__WHAT THE EXERCISE ASKS__
Every line in the data below from the one containing "Where should I" down to the one containing "the like heart", both included, must be retyped exactly; no other line is to appear.
BEGIN LISTED ENTRIES
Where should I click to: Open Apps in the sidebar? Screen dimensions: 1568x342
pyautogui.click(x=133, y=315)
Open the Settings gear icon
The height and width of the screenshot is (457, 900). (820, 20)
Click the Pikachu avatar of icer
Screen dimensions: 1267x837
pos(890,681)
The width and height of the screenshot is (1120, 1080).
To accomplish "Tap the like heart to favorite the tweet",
END LISTED ENTRIES
BEGIN LISTED ENTRIES
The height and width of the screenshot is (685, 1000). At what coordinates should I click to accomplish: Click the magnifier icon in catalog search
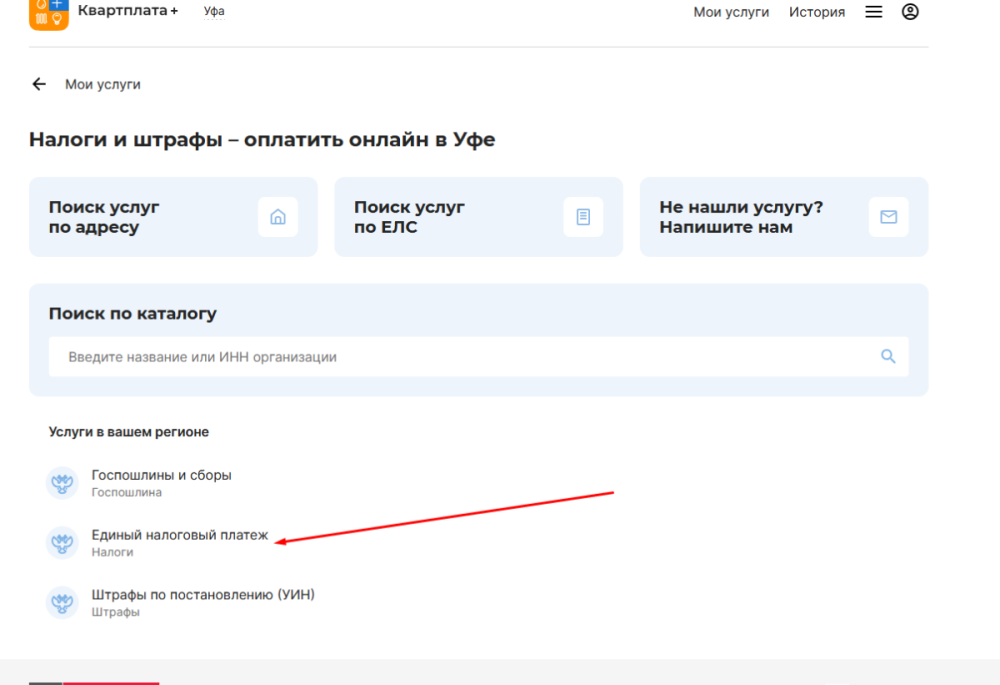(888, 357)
END LISTED ENTRIES
__TASK SOLUTION__
Where should I click to: Open Apps in the sidebar? Screen dimensions: 1568x342
pyautogui.click(x=133, y=315)
Open the Settings gear icon
The height and width of the screenshot is (457, 900). (820, 20)
Click the Pikachu avatar of icer
Screen dimensions: 1267x837
pos(890,681)
The width and height of the screenshot is (1120, 1080).
To accomplish "Tap the like heart to favorite the tweet",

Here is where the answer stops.